As per my understanding load average is the number of processes waiting to get processed and if this definition is true then I really doubt the calculated value is giving the actual scenario.
I want to understand what these values ( metric value) indicate and if there is anything to make these values useful.
I'm seeing values I don't understand too. A quick look with ps within my container shows only one or two processes in the R or D state:
root@nginx-7f679d96bc-9t7zr:/# ps -eLo state,tid,args | awk '$1 ~ /^(R|D)/'
R 591 stress-ng -c 1 - l 100
R 750 ps -eLo state,tid,args
However, container_cpu_load_average_10s is approximately 800.
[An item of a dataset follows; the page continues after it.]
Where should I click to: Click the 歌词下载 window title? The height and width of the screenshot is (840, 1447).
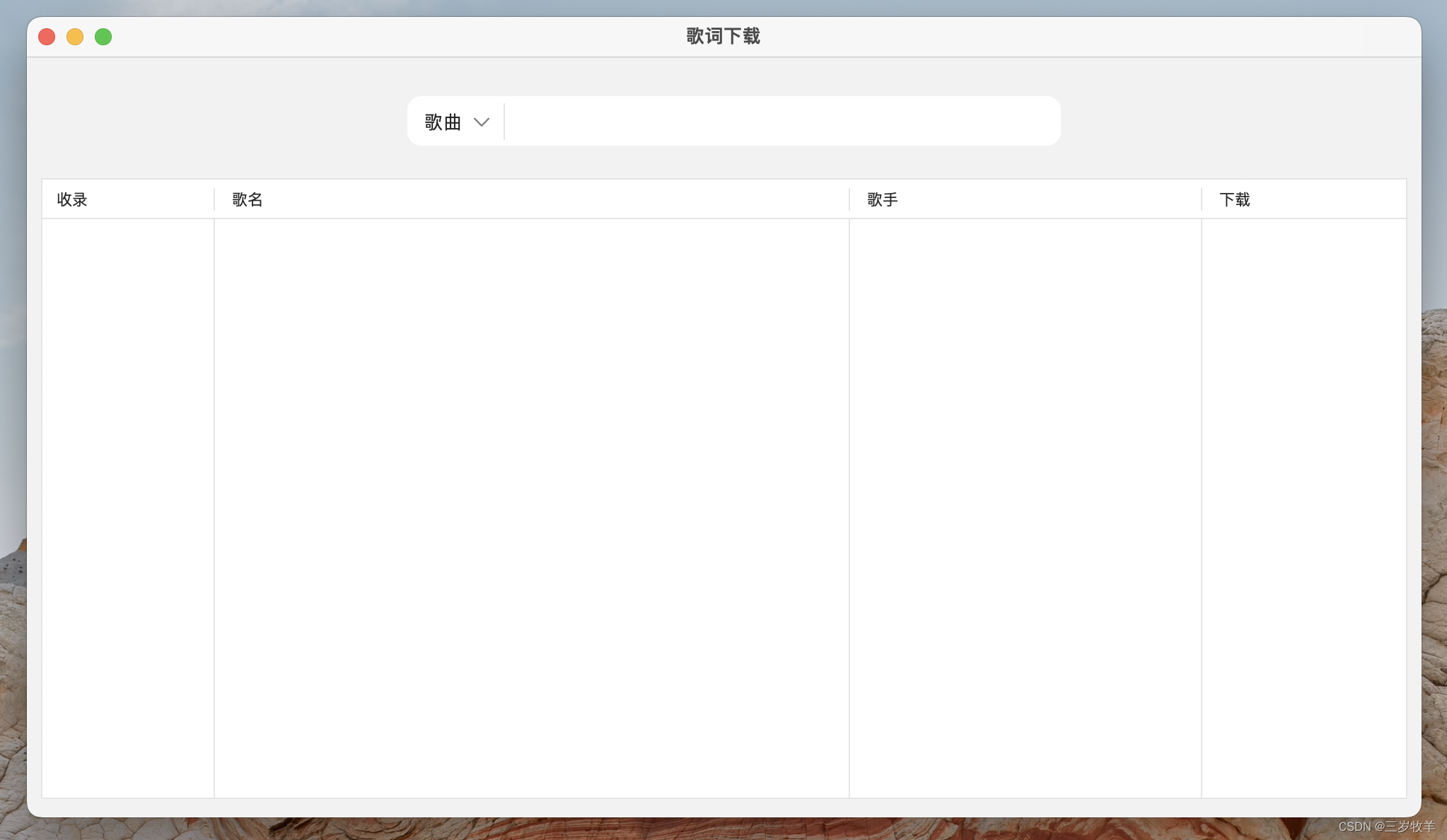click(723, 36)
Not sure if CPU limits play a part in the cAdvisor calculation, but this container has a limit of 250m on a VM with 4vCPU, and I'm pushing the CPU using stress-ng to test my prometheus setup (perhaps CPU throttling has an impact on this metric?)
@dashpole Any idea here. I am still getting such strange values.
How can I make these values useful for my monitoring?
Thanks
From https://github.com/google/cadvisor/blob/master/info/v1/container.go#L320:
"Smoothed average of number of runnable threads x 1000. We multiply by thousand to avoid using floats, but preserving precision. Load is smoothed over the last 10 seconds. Instantaneous value can be read from LoadStats.NrRunning."
finally have a reason for why this load metric become such high on contianers
Most helpful comment
From https://github.com/google/cadvisor/blob/master/info/v1/container.go#L320:
"Smoothed average of number of runnable threads x 1000. We multiply by thousand to avoid using floats, but preserving precision. Load is smoothed over the last 10 seconds. Instantaneous value can be read from LoadStats.NrRunning."